* **INSTRUCTION**
Express the lines below as a numbered list, starting at the line that contains "above (326, 1001)" and ending at the line that contains "solutions (1302, 590)". Leave out any blank lines.

Word and item position data:
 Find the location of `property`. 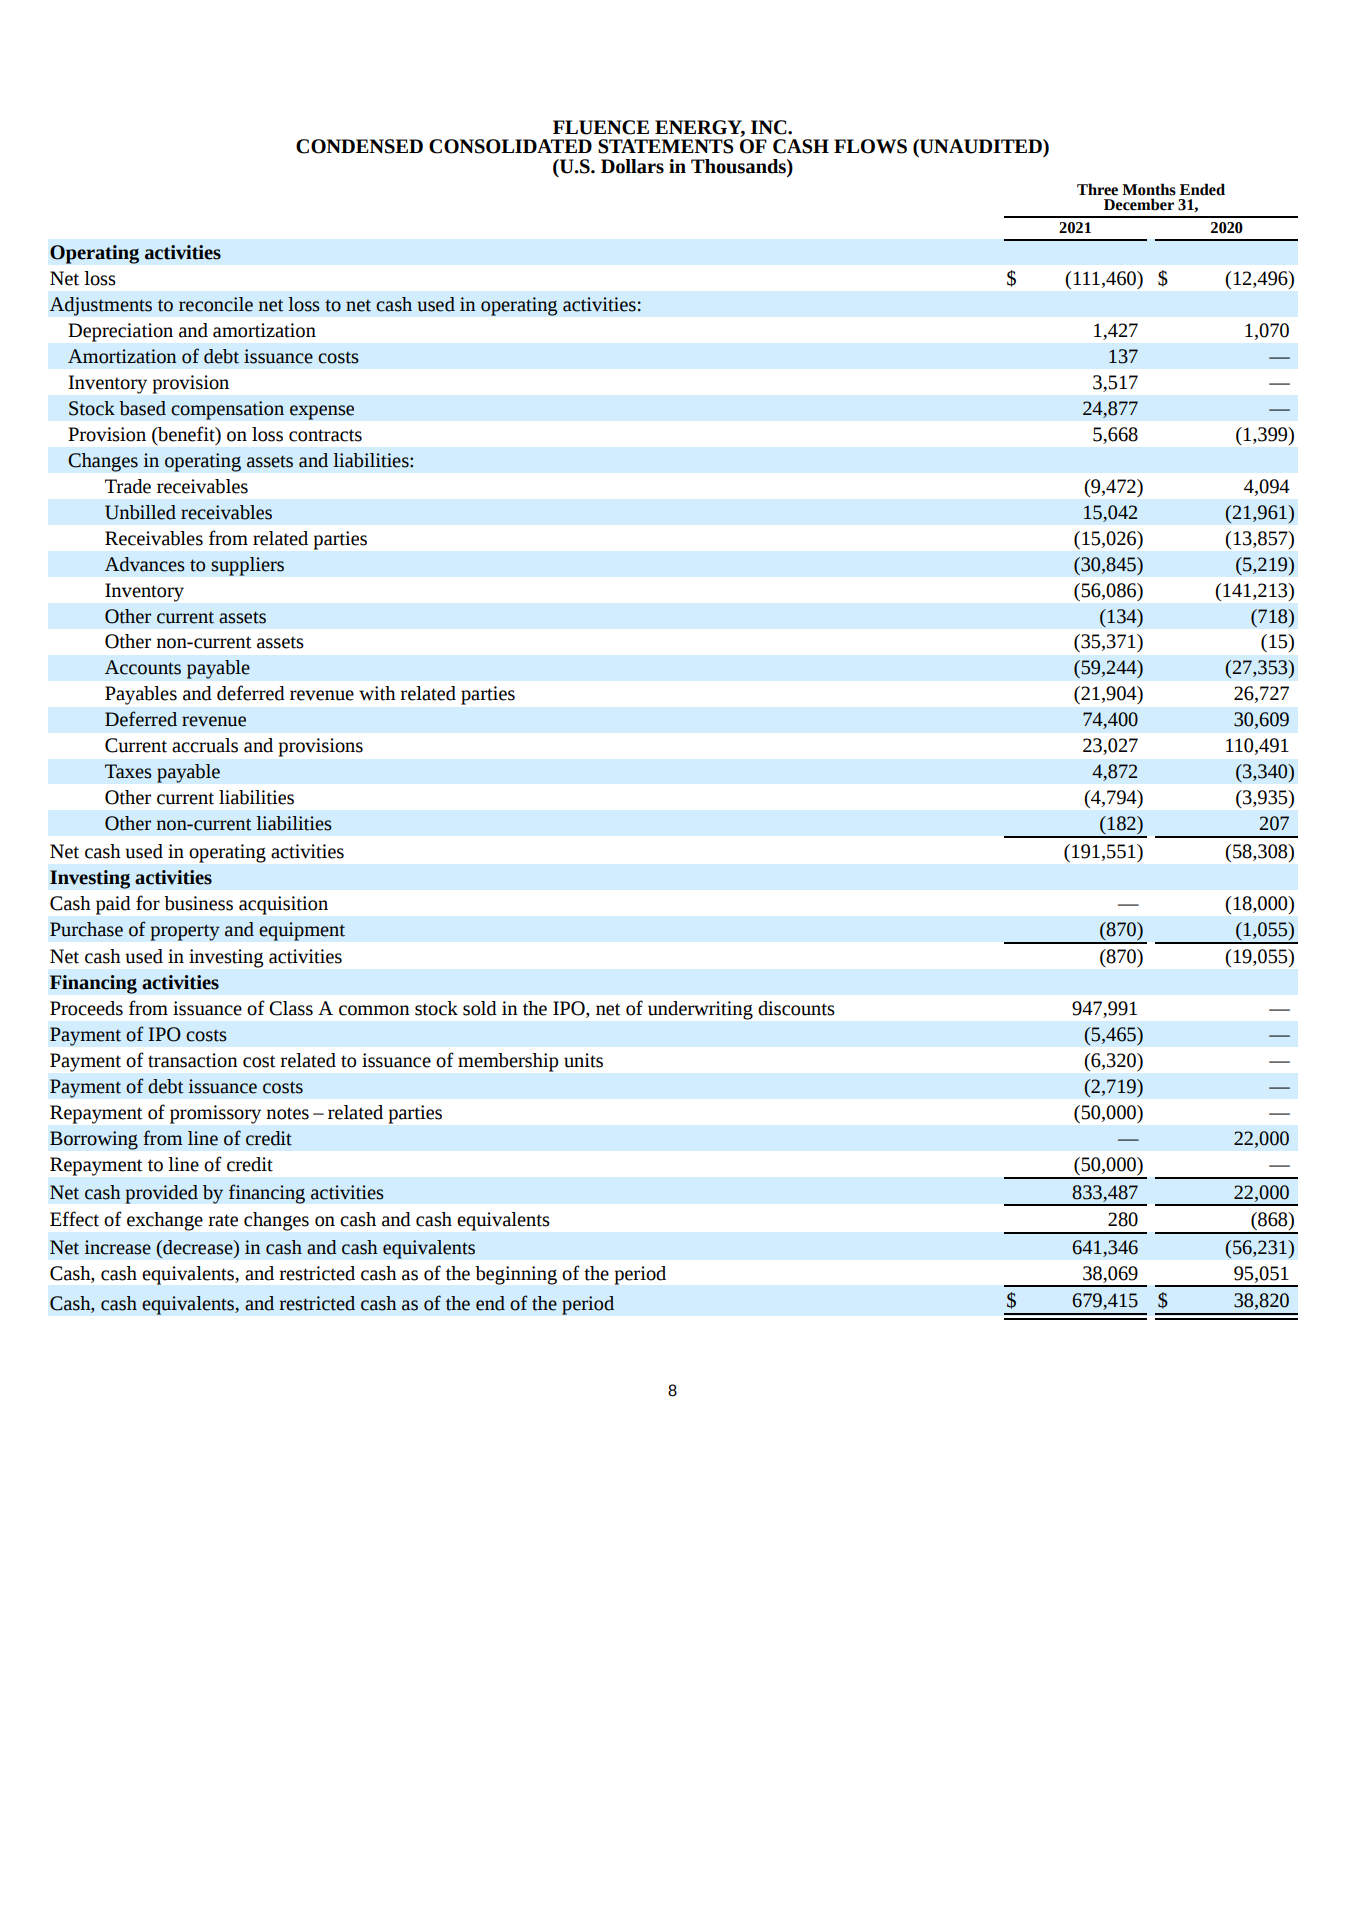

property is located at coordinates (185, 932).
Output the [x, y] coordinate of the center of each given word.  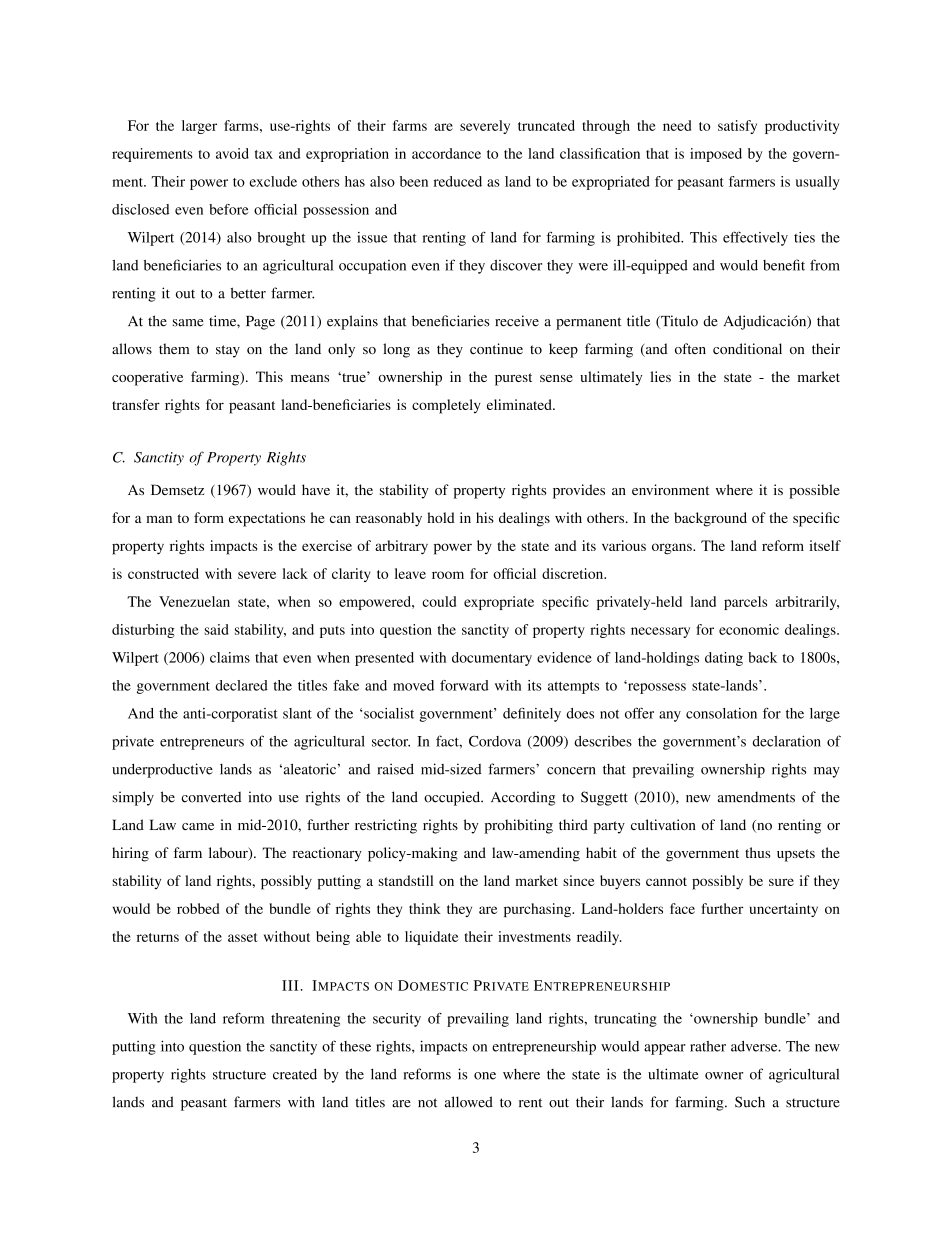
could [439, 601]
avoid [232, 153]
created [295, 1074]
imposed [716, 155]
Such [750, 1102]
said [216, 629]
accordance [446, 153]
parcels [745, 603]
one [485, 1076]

* * *

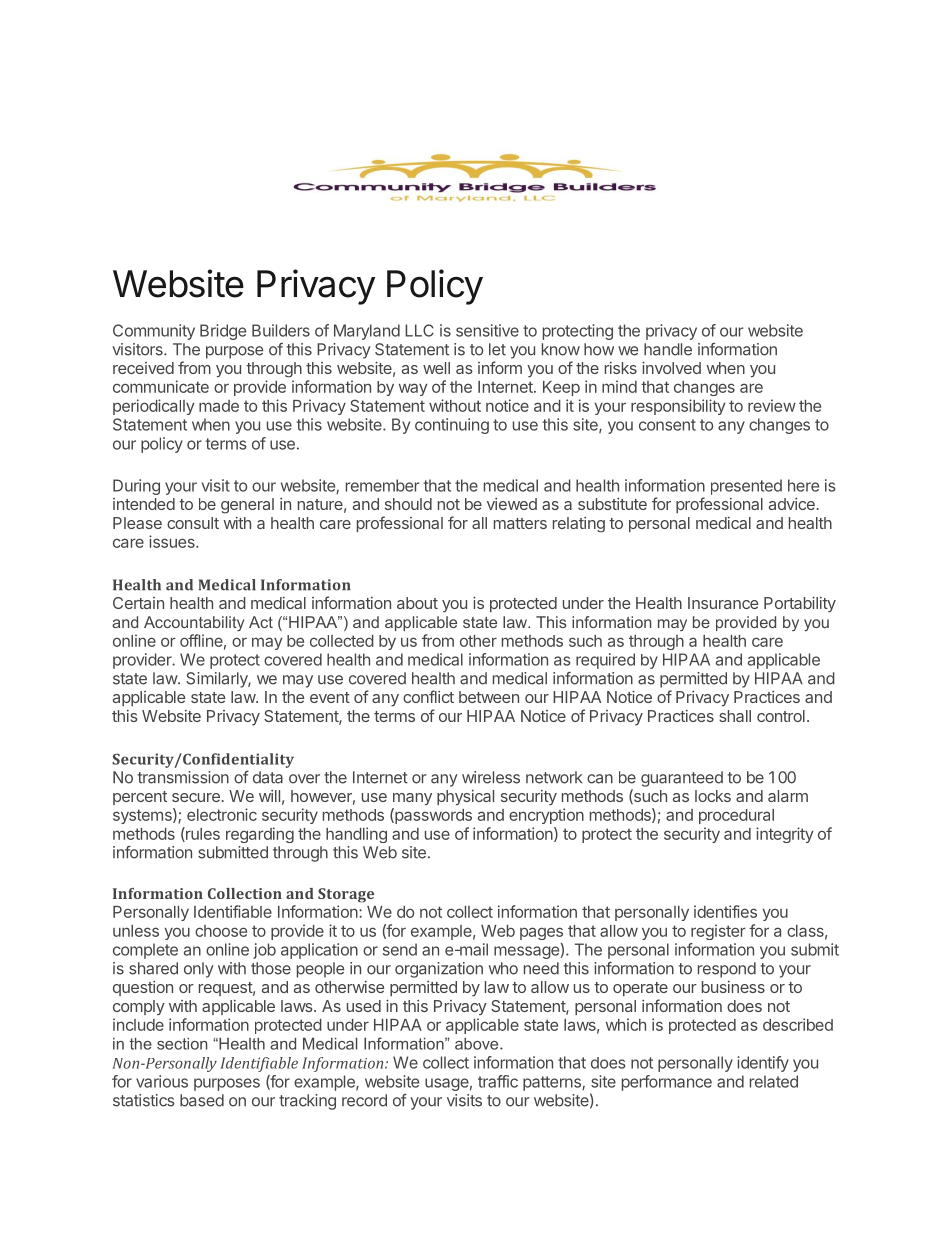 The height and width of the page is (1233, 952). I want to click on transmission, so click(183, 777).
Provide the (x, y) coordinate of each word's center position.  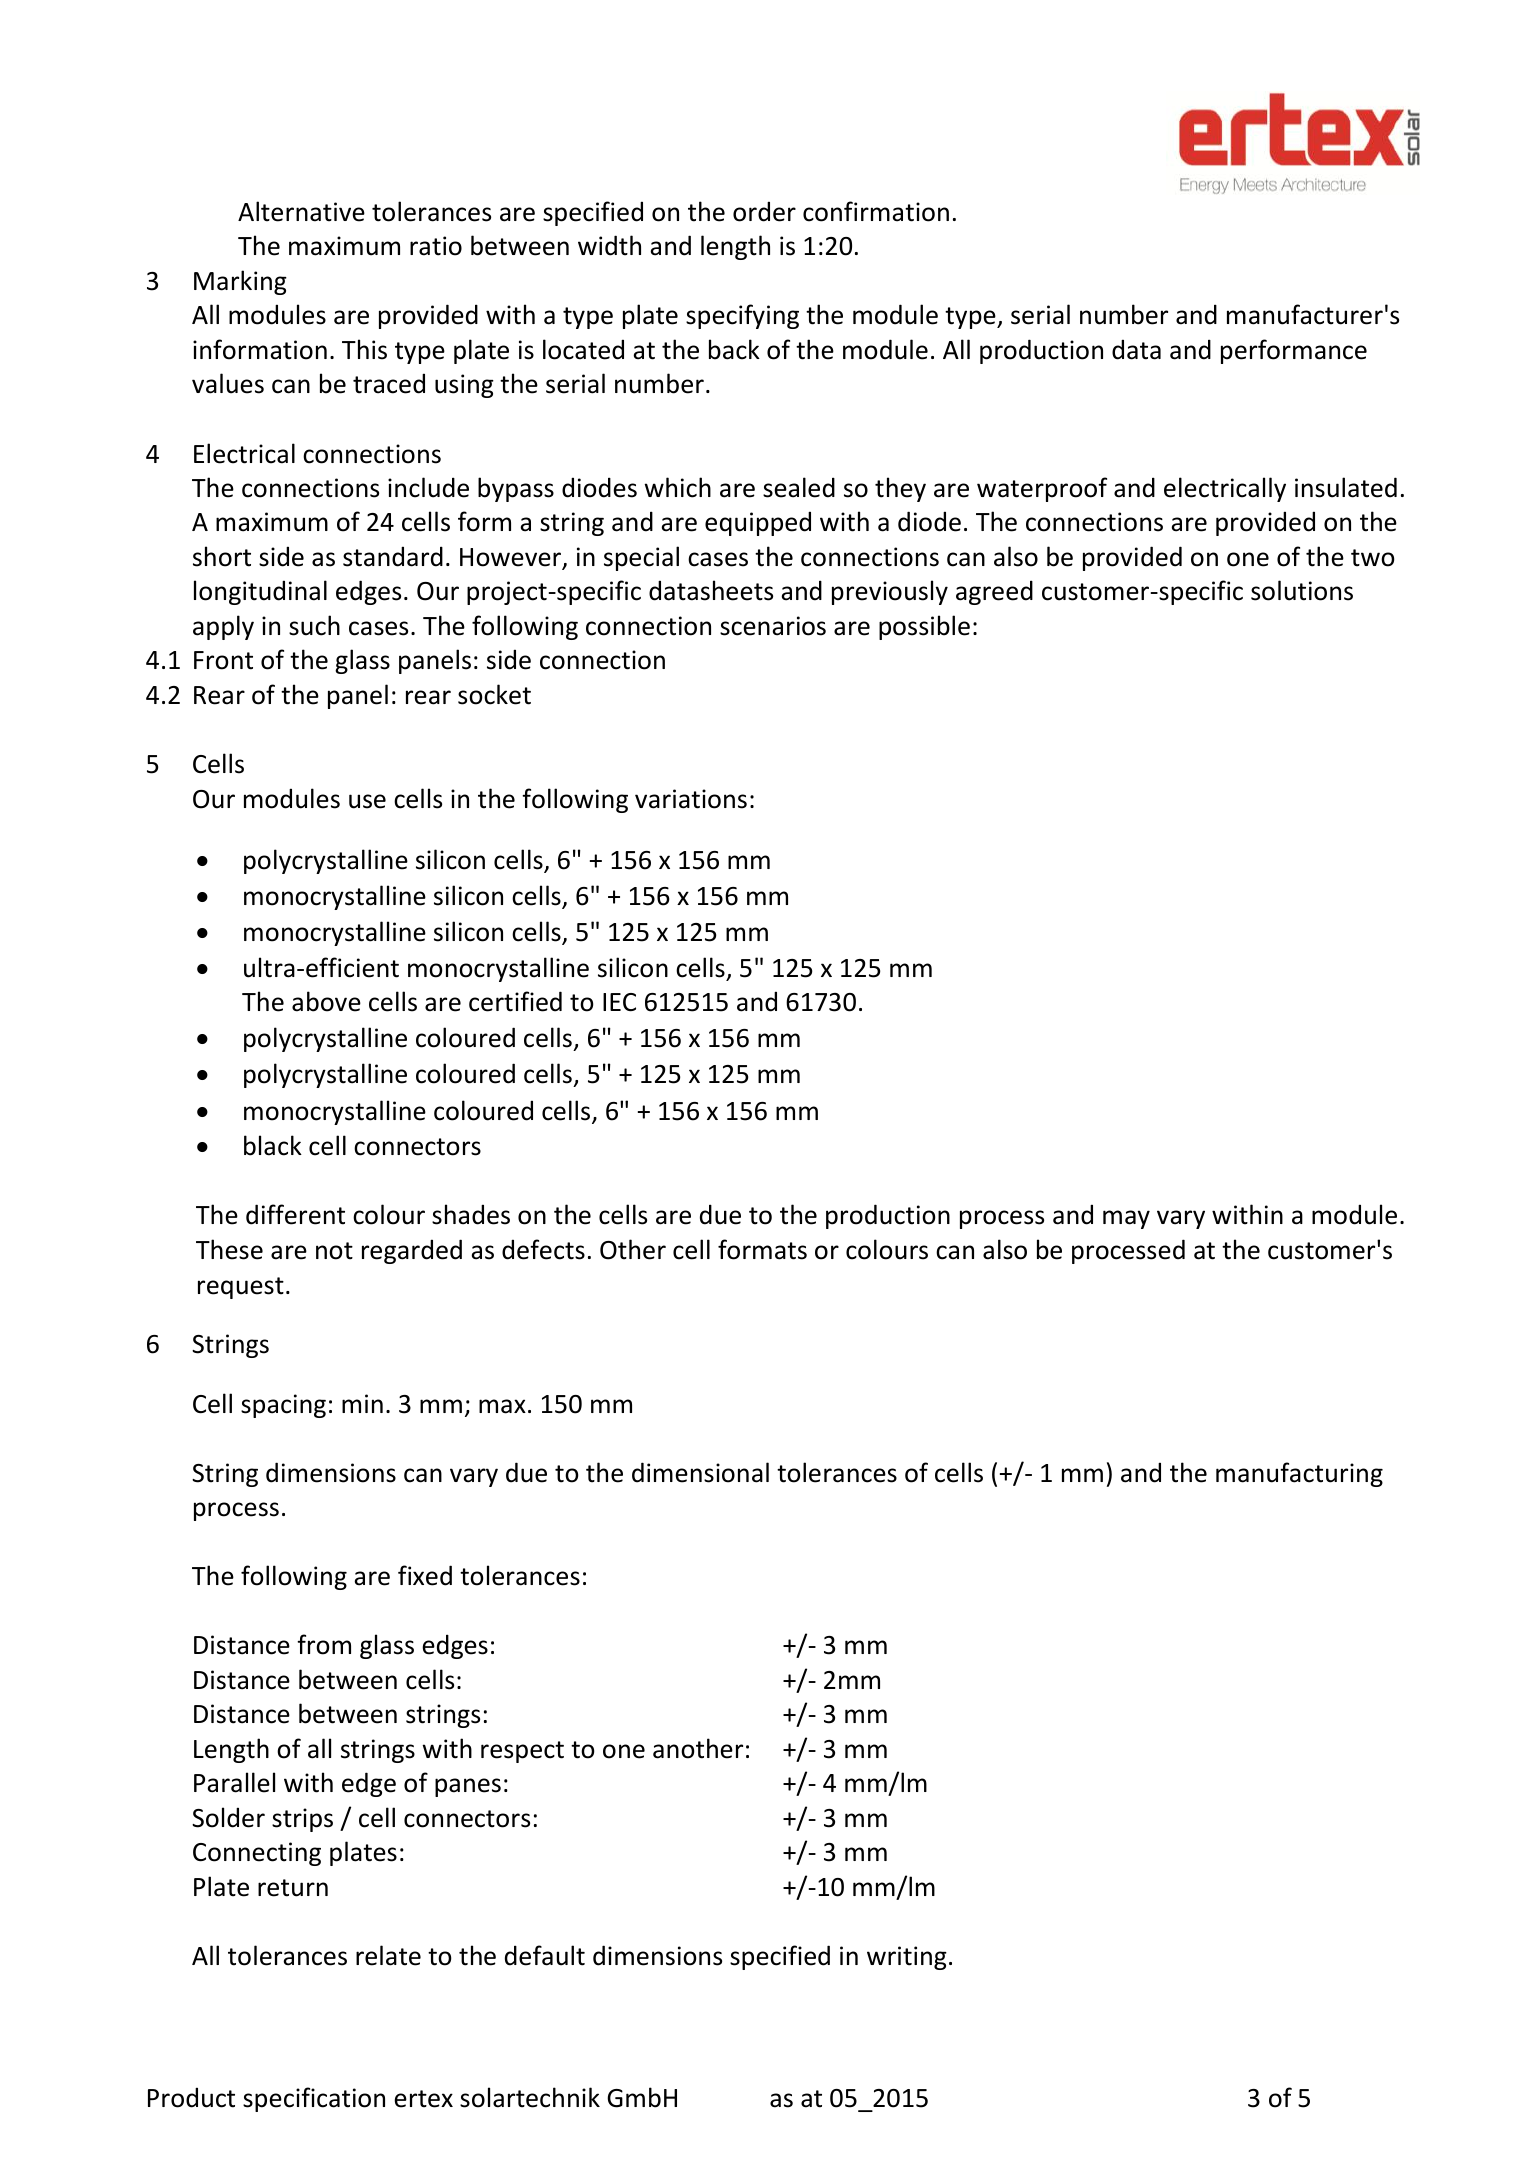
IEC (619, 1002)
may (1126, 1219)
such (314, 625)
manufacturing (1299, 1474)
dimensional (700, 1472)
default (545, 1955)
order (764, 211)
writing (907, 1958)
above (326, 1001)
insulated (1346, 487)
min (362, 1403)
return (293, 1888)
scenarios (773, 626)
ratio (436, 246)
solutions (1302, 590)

* **OUTPUT FOR THIS TASK**
1. above (326, 1001)
2. insulated (1346, 487)
3. min (362, 1403)
4. return (293, 1888)
5. scenarios (773, 626)
6. ratio (436, 246)
7. solutions (1302, 590)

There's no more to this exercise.